→ DATA FOR REVIEW
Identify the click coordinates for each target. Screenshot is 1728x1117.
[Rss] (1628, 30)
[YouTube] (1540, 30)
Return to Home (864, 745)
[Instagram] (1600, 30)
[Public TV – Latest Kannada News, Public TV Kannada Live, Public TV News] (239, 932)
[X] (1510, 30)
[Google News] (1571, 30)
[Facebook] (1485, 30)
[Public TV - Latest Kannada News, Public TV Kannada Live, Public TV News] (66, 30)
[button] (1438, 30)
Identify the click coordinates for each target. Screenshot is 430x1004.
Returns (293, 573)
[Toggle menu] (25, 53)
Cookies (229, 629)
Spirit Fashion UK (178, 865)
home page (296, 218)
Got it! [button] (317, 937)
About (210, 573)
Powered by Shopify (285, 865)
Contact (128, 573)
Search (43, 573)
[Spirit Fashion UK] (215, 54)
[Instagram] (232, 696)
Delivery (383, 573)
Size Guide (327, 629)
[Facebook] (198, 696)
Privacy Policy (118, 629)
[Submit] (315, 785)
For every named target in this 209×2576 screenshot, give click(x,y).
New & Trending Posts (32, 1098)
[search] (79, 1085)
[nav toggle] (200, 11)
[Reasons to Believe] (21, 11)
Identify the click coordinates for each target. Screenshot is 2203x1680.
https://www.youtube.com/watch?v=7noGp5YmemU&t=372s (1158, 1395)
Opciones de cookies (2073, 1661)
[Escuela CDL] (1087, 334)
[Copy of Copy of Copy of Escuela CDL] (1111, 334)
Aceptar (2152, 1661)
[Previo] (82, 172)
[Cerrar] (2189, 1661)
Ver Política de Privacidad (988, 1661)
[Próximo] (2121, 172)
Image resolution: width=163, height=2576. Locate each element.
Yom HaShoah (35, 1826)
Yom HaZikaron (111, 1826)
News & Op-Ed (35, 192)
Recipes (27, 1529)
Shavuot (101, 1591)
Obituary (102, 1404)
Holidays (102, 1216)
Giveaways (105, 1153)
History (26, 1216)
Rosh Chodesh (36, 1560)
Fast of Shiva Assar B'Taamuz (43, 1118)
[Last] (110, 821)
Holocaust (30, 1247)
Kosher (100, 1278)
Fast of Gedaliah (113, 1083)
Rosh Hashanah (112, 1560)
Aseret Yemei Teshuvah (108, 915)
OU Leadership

→ TASK TO CARRY OUT
Please restate every record above word for word.

→ THE ANSWER
Identify the click coordinates for each target. Screenshot is 1728x1117.
[Rss] (1628, 30)
[YouTube] (1540, 30)
Return to Home (864, 745)
[Instagram] (1600, 30)
[Public TV – Latest Kannada News, Public TV Kannada Live, Public TV News] (239, 932)
[X] (1510, 30)
[Google News] (1571, 30)
[Facebook] (1485, 30)
[Public TV - Latest Kannada News, Public TV Kannada Live, Public TV News] (66, 30)
[button] (1438, 30)
Identify the click coordinates for each target. Screenshot is 430x1004.
Returns (293, 573)
[Toggle menu] (25, 53)
Cookies (229, 629)
Spirit Fashion UK (178, 865)
home page (296, 218)
Got it! [button] (317, 937)
About (210, 573)
Powered by Shopify (285, 865)
Contact (128, 573)
Search (43, 573)
[Spirit Fashion UK] (215, 54)
[Instagram] (232, 696)
Delivery (383, 573)
Size Guide (327, 629)
[Facebook] (198, 696)
Privacy Policy (118, 629)
[Submit] (315, 785)
For every named target in this 209×2576 screenshot, give click(x,y).
New & Trending Posts (32, 1098)
[search] (79, 1085)
[nav toggle] (200, 11)
[Reasons to Believe] (21, 11)
Identify the click coordinates for each target. Screenshot is 2203x1680.
https://www.youtube.com/watch?v=7noGp5YmemU&t=372s (1158, 1395)
Opciones de cookies (2073, 1661)
[Escuela CDL] (1087, 334)
[Copy of Copy of Copy of Escuela CDL] (1111, 334)
Aceptar (2152, 1661)
[Previo] (82, 172)
[Cerrar] (2189, 1661)
Ver Política de Privacidad (988, 1661)
[Próximo] (2121, 172)
Image resolution: width=163, height=2576. Locate each element.
Yom HaShoah (35, 1826)
Yom HaZikaron (111, 1826)
News & Op-Ed (35, 192)
Recipes (27, 1529)
Shavuot (101, 1591)
Obituary (102, 1404)
Holidays (102, 1216)
Giveaways (105, 1153)
History (26, 1216)
Rosh Chodesh (36, 1560)
Fast of Shiva Assar B'Taamuz (43, 1118)
[Last] (110, 821)
Holocaust (30, 1247)
Kosher (100, 1278)
Fast of Gedaliah (113, 1083)
Rosh Hashanah (112, 1560)
Aseret Yemei Teshuvah (108, 915)
OU Leadership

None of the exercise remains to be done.